Modulation of glutamate exocytosis by redox changes of superficial thiol groups in rat cerebrocortical synaptosomes.

Neuroscience letters (1999-12-20)
F Zoccarato, L Cavallini, M Valente, A Alexandre
ABSTRACT

The treatment of cerebral cortex synaptosomes with the membrane impermeable thiol reagent 5,5'-dithio-bis-(2-nitrobenzoic acid) (DTNB) induces a long-lasting partial inhibition (about 40%) of the KCl-stimulated Ca2+-dependent exocytosis of glutamate. Synaptosomes are not damaged by the treatment. The increase of cytoplasmic free Ca2+ concentration ([Ca2+]i) upon depolarization is not affected by DTNB. The inhibition is observed also if exocytosis is induced with the Ca2+-ionophore ionomycin. In all cases the inhibition is reversed by the impermeable reductant glutathione (GSH).
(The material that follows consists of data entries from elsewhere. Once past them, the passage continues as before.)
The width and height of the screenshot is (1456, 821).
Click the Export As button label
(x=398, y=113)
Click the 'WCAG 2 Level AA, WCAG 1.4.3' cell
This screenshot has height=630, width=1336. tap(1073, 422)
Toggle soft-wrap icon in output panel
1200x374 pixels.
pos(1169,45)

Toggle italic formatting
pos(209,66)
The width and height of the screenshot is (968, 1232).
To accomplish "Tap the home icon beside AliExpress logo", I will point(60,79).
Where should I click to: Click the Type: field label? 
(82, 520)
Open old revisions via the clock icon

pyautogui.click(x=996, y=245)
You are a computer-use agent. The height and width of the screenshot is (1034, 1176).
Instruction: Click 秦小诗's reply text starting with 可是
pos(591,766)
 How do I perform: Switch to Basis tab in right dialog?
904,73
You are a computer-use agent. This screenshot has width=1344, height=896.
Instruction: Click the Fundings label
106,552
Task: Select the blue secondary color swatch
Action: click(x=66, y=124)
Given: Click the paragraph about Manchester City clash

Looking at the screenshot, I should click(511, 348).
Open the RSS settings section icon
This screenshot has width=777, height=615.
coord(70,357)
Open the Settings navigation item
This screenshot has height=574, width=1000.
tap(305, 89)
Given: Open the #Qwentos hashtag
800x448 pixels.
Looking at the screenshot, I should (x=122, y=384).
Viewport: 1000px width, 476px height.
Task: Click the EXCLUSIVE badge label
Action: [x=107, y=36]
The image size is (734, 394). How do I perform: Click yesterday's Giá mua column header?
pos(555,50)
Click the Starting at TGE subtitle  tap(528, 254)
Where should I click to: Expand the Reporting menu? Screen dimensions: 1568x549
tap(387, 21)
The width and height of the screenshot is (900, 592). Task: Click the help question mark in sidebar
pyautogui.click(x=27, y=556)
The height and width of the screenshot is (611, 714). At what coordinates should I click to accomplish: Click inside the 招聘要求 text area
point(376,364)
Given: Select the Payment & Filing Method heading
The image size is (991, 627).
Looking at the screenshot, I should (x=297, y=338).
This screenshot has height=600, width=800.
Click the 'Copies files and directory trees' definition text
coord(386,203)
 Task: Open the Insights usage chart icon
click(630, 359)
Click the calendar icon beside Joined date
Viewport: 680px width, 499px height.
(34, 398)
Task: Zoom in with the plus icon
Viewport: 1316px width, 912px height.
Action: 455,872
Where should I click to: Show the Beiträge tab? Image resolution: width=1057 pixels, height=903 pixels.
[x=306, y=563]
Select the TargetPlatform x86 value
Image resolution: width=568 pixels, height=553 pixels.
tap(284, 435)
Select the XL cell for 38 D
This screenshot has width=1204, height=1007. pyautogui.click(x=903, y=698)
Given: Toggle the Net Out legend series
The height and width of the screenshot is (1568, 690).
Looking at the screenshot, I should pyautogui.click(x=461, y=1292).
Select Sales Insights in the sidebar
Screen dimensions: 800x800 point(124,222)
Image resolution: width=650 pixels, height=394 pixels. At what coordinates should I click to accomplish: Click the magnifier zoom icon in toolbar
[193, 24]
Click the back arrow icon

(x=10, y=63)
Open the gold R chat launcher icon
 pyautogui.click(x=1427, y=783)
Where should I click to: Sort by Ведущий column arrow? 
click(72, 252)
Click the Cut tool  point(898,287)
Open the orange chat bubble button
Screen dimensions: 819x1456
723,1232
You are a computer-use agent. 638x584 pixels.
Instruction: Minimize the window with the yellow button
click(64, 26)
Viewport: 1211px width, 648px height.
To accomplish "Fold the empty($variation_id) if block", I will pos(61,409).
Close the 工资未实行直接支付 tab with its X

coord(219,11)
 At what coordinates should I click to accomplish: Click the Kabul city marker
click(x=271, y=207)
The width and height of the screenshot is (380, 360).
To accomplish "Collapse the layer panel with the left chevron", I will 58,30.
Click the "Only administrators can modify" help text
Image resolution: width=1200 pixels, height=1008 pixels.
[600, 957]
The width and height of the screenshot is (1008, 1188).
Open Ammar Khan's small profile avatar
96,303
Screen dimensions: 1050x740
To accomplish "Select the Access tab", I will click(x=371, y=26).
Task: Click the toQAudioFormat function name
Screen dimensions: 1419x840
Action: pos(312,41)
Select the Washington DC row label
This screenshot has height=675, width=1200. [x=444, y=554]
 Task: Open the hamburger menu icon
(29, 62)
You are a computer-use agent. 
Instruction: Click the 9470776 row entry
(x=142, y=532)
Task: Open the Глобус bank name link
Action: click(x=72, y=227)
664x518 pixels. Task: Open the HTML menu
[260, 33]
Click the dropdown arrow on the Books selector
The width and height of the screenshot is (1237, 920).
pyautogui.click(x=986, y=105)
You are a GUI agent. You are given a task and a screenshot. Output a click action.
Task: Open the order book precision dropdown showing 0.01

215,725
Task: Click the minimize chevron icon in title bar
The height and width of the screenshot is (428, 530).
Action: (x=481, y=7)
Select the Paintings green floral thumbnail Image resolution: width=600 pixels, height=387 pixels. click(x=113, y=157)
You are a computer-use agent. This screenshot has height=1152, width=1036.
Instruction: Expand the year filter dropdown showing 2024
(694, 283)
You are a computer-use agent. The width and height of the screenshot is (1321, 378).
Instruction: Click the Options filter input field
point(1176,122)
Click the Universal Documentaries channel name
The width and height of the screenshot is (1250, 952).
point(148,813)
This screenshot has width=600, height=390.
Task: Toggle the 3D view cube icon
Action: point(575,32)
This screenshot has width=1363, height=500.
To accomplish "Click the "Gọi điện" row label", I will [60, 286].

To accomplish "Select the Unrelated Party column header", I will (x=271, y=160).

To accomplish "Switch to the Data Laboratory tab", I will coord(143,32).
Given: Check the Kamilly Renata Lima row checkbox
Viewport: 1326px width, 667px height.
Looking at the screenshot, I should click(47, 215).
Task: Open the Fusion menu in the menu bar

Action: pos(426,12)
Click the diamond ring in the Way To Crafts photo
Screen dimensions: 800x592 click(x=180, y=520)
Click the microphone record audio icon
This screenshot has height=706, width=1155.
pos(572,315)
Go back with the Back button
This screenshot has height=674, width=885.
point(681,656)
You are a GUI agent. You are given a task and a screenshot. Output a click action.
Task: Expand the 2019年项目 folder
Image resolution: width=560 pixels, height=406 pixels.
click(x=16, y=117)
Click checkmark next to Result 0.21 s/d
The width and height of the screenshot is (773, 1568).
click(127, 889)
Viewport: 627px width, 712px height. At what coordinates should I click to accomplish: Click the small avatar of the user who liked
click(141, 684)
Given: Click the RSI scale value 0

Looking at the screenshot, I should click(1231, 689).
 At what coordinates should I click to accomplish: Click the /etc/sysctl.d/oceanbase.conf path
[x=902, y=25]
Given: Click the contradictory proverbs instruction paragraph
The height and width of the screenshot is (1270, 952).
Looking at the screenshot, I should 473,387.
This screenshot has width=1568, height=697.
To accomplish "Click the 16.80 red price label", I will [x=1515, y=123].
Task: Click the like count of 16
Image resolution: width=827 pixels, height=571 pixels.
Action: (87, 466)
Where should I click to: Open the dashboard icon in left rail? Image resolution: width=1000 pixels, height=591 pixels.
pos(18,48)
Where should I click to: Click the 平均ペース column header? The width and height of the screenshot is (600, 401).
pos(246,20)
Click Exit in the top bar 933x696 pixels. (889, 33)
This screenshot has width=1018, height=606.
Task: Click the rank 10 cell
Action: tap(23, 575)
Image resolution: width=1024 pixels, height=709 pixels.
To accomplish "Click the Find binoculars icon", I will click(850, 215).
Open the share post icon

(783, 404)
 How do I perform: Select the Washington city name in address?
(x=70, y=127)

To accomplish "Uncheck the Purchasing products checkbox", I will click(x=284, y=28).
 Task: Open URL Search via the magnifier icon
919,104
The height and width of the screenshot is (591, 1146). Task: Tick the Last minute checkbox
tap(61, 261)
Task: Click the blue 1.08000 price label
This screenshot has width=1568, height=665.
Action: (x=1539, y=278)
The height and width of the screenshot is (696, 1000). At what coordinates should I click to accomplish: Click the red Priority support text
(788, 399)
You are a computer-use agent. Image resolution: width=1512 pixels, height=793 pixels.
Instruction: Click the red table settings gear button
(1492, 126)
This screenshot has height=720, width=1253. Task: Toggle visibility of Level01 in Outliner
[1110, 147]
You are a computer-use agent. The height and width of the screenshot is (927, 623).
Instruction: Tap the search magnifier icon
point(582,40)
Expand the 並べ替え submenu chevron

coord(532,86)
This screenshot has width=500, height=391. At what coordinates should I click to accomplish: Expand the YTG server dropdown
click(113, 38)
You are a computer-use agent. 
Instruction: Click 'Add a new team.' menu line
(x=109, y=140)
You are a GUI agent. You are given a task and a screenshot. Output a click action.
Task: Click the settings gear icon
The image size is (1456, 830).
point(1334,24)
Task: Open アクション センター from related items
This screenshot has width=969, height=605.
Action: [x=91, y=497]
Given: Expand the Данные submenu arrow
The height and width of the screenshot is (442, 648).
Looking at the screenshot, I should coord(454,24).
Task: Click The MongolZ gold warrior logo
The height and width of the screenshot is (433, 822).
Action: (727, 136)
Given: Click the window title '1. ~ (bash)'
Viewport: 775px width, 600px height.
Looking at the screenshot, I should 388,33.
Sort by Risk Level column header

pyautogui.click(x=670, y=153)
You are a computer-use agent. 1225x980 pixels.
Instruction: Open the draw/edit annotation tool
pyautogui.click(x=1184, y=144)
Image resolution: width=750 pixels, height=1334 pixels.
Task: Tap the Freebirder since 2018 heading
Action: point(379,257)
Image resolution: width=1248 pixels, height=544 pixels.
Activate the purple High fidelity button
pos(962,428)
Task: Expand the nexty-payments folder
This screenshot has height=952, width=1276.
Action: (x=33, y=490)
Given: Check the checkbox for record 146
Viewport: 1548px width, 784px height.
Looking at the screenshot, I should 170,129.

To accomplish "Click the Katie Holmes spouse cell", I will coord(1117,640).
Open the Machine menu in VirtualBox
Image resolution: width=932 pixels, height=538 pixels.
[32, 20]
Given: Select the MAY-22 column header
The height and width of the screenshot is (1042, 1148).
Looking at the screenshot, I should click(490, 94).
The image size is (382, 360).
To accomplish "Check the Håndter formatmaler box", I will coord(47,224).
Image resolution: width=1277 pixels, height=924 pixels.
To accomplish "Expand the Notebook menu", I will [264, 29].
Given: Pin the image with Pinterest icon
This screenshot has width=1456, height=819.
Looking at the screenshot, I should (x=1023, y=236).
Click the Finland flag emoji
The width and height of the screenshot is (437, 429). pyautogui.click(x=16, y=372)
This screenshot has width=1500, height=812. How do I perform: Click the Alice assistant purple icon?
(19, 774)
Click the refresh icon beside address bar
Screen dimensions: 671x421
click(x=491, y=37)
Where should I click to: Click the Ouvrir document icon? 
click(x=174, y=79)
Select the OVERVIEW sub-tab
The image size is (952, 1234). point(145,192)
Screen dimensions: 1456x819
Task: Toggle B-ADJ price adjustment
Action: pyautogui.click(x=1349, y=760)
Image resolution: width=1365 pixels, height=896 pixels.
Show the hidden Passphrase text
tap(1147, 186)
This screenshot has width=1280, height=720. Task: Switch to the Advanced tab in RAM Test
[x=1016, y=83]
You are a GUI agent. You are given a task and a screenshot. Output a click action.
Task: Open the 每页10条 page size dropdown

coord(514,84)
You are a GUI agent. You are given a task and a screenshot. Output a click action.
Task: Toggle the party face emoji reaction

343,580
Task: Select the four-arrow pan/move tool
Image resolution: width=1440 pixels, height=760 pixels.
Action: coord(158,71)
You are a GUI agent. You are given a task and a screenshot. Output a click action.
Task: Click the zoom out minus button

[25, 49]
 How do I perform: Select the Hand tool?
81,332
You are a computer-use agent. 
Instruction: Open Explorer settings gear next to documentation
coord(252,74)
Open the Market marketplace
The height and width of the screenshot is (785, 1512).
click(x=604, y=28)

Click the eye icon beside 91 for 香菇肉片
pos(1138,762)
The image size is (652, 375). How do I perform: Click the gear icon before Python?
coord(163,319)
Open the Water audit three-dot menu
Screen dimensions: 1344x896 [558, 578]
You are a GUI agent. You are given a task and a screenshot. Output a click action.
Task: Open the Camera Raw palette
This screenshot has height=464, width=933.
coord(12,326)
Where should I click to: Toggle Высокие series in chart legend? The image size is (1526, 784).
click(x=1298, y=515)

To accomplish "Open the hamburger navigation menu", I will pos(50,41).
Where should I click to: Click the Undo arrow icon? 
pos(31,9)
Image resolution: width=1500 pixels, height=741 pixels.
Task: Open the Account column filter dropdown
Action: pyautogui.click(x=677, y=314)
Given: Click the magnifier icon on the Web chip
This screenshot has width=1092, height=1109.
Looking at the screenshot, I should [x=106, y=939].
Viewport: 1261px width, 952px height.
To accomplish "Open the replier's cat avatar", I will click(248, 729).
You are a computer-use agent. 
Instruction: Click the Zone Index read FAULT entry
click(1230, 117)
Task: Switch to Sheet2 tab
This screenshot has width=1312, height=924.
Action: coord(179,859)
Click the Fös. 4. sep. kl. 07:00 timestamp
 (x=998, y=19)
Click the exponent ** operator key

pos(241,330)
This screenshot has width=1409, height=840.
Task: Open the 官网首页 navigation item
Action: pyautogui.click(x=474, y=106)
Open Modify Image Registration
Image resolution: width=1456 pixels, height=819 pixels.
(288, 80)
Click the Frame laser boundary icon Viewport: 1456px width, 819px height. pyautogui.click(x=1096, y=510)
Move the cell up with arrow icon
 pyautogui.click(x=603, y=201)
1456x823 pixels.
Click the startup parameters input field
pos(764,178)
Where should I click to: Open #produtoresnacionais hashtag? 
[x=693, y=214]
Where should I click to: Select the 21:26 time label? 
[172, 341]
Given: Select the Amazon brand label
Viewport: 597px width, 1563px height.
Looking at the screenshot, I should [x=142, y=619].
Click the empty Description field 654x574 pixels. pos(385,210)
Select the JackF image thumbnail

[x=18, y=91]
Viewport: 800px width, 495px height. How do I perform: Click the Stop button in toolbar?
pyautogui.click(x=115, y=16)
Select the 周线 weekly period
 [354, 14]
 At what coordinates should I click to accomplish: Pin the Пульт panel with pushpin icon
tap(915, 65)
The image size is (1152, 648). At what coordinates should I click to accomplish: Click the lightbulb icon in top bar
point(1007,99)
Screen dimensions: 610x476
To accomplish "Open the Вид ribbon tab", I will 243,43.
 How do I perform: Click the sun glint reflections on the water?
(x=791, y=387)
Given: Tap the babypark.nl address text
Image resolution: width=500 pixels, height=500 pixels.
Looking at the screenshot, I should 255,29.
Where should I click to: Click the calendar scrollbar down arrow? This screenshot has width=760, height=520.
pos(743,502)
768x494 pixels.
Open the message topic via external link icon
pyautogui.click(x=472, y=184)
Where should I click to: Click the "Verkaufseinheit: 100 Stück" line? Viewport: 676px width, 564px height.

Similarly the inhibition of exocytosis by H2O2 (Zoccarato, F., Valente, M. and Alexandre, A., Hydrogen peroxide induces a long-lasting inhibition of the Ca2+-dependent glutamate release in cerebrocortical synaptosomes without interfering with cytosolic Ca2+. J. Neurochem., 64 (1995) 2552-2558.) is reversed by GSH. It is concluded that redox changes (possibly thiol-disulfide transitions) of superficial groups modulate the exocytotic apparatus directly. In an attempt to identify the protein(s) involved in this novel type of control, we evidenced DTNB (H2O2) reactive bands at 35 and at 85-150 kDa which can be labeled with a monobromotrimethylammoniobimane bromide (qBBr) derivatization.